Cancer’s Unexpected Blessings

“…experience will convince us that those things which at the time they happened we regarded as our greatest misfortunes have provided our greatest blessings.” ~ George Mason

Finding out you have cancer, or a health ailment is shocking.  It is like having a tornado rip your life apart.  It seems as if the foundation that your life is built on- your health- has been demolished.  It is one of the biggest trials a person can face.  In the initial stages, there are far more questions than answers.  You go into “survival mode,” doing what you need to do to get to the next day. 

While I was in this stage, I thought about almost everything- from surviving to dying.  One thought that did not cross my mind was the blessings that I would discover existed in my life. 

I have written in previous posts the overwhelming support I received from family and friends starting the day I found out I had cancer.  That has, and continues to be a source of strength and encouragement for me. 

Over the Fourth of July weekend, I received an e-mail from someone I didn’t know, and had never met, but who had been directed to my blog.  Her name was Jessica, and she told me we had a lot in common.  My first thought was it was a marketer trying to pitch something.  As I kept reading, Jessica told me she too, had thyroid cancer and she had surgery to remove her thyroid on the exact same day I did.  She shared her experience with her cancer and surgery with me.  She told me she lived in a town about 60 miles from me. Jessica has a three-year old daughter, who is about six months older than Cole. 

After I read Jessica’s e-mail, I remember sitting down, and feeling something switch in me.  I felt really happy.  Not because Jessica had cancer, but because there was someone else that felt the same way I did about cancer, and was going through almost the exact same thing I was.  Jessica had a great support system, as did I, but now we had each had someone else who was experiencing the same thing.  We didn’t have to explain anything to each other- we just knew.   

 We e-mailed each other during the next month to stay in touch.  When I was extremely hypothyroid, Jessica confirmed what had happened to me was not right, and she had been receiving Synthroid (the thyroid replacement hormone) since three days after her surgery. 

We discovered we were both scheduled for our radioactive iodine treatments (RAI) within days of each other.  Jessica started hers on a Friday, and I started mine the following Tuesday.  We both hated being quarantined and being away from our children for so long.  We told each other when we were both finally recovered and better we were going to meet and celebrate.

Jessica had some awful side effects from the RAI that lasted for a while.  One of which was her taste was completely gone for a month.  We both had our full body scans (to determine if the cancer had been contained) within days of each other in August.  We both received the news in the same week that we were cancer free!  

We will continue to have our six month check-ups at the same time, forever.
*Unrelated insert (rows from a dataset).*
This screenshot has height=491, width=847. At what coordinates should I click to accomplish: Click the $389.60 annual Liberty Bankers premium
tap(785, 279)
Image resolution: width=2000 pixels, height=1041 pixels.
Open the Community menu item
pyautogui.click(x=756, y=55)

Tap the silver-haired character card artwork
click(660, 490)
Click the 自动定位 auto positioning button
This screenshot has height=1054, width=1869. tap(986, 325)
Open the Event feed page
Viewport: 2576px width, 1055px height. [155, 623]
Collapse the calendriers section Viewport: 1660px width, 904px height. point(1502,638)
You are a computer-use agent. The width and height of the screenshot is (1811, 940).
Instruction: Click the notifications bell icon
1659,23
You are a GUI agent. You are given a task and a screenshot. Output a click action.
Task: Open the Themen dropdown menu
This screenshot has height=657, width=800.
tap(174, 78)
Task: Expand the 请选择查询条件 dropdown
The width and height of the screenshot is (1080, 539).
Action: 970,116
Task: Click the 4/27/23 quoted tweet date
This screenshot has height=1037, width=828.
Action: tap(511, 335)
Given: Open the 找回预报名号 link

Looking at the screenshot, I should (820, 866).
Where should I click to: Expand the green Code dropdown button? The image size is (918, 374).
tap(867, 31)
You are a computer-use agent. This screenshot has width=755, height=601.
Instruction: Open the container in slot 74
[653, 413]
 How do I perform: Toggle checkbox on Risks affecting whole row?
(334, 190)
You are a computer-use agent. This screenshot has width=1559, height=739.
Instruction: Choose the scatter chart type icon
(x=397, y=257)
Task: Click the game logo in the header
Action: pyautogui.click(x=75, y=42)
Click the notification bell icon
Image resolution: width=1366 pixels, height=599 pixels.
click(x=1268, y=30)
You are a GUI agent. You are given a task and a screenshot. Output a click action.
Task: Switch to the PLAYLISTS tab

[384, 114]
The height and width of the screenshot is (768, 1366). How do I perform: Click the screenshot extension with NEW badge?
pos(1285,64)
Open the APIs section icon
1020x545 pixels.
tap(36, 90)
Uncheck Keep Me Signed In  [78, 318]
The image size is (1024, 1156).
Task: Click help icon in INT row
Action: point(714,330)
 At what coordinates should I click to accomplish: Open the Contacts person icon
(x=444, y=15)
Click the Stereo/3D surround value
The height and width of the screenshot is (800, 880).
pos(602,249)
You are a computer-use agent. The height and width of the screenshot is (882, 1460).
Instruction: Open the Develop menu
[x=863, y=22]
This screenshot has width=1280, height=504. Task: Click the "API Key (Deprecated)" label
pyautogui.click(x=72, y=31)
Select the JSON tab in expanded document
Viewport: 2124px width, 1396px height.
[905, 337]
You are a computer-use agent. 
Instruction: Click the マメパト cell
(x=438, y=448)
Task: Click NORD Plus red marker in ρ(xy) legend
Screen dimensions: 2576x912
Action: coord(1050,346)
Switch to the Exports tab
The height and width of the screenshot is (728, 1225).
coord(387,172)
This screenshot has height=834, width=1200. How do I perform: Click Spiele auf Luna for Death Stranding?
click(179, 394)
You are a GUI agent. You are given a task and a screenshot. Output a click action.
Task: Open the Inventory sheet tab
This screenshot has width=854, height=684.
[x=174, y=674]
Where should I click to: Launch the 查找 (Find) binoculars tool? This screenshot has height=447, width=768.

We both did what we had to do to get healthy, but having Jessica’s support and friendship during this time was a blessing I never anticipated.  How many people are able to have a friend like this, at the exact time when they are needed?   Jessica is my cancer fighting partner in crime!  We were finally able to meet each other in person on Saturday.  

  hj1

Jessica and I

Cancer has taught me there are always unexpected blessings in life, no matter how bad, or shocking, or dire the situation is.  I thought cancer had shattered my health, my foundation.  Cancer and diseases can destroy health, and take away almost everything.  But they will never destroy fortitude, and the love that family and friends provide, and this is the real foundation in my life.

Blessings can be found in the most unexpected places, from the least expected sources.  They are there waiting to be found, sometimes hidden beneath the seemingly broken pieces.  It all depends on where you look.